When in college doing research for papers, I remember becoming totally absorbed in finding more information about a certain subject. I felt alive, caught between obsession and joyous commitment. These 3 authors all loved the research part of their work and admitted that they often get so involved in research that they have to force themselves to get down to the actual writing of the book. They were guided by a commitment to the actual events and especially bringing to life the essence of the historical figures.
The second panel discussion consisted of three authors of fiction based on historical events. The panel title was “Bending the Truth”. It consisted of Jamie Ford who wrote The Hotel at the Corner of Bitter and Sweet, a novel that takes place during the time of the internment of Japanese citizens from Seattle. Laura Fitzgerald is the author of One True Theory of Love about a white American woman who, during a time of change, falls in love with an Iranian man. The third panelist, Jennie Shortridge, wrote When She Flew based on a newspaper article about a Vietnam veteran raising his daughter out in the woods because of his own war induced paranoia.
These authors were all inspired by an historical event or time but did not concern themselves with writing straight history. They were more interested in using fictional characters to tell their stories. They all did extensive research and said it was important to be accurate when referring to historical places and events. They agreed that historical fiction when done well can often bring out the underlying truth better than factual history. One example is Jamie Ford’s main character. As a little boy he is forced by his father to wear a button on his coat written in English, “I am Chinese”. This actually happened to Ford’s father and it becomes a poignant symbol in his book. Every morning when he leaves for school his father checks to make sure he is wearing it. This forces the reader to continually experience the mixed emotions of the time and especially of the Chinese boy over the treatment of his Japanese friend and her family.

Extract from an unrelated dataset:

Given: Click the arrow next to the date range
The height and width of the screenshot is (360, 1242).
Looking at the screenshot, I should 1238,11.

The Scott Simon interview of Elmore Leonard and his two sons was entertaining. Scott Simon is a great interviewer and showed his respect and liking for the Leonards. Elmore Leonard has written best sellers for over forty years. He was by far the most successful author we heard speak. His sons talked about how their father was happiest when he was working at his craft. Elmore said he couldn’t imagine doing anything else with his life and said he still loves writing even after all these years. During the question and answer period, he was asked why he stopped writing western novels. He had a successful career in this genre and the questioner was clearly disappointed that he abandoned it. His answer was simple. To paraphrase he said, Westerns weren’t popular anymore and there wasn’t any money in it, so he switched to mysteries. He was the most casual and eccentric of all the authors. He excitedly talked about enjoying watching TV game shows. The audience laughed thinking he was joking, but he was trying to convey something he saw of value in these shows having to do with the contestants and how they behaved. I thought this could have been an opening to how the mind of a great writer works but Scott Simon let it drop moving on to the next question. Elmore, like a pro, allowed the interview to move on as well, without concern. It wouldn’t surprise me if in the future we see an Elmore Leonard novel with characters on a game show. It will probably become a movie as well.

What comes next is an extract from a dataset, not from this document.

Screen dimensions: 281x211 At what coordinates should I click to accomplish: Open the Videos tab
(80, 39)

All the authors, without exception, admitted that writing was hard work but the most satisfying activity they have ever done. Several even compared it to sex to accentuate their point. They all seemed to enjoy the fame and the money that went along with being published and commented on how excited they were when they saw their first book in print. But the consensus was that the real value of writing is in the process itself--the daily discipline that gives birth to the creative flow.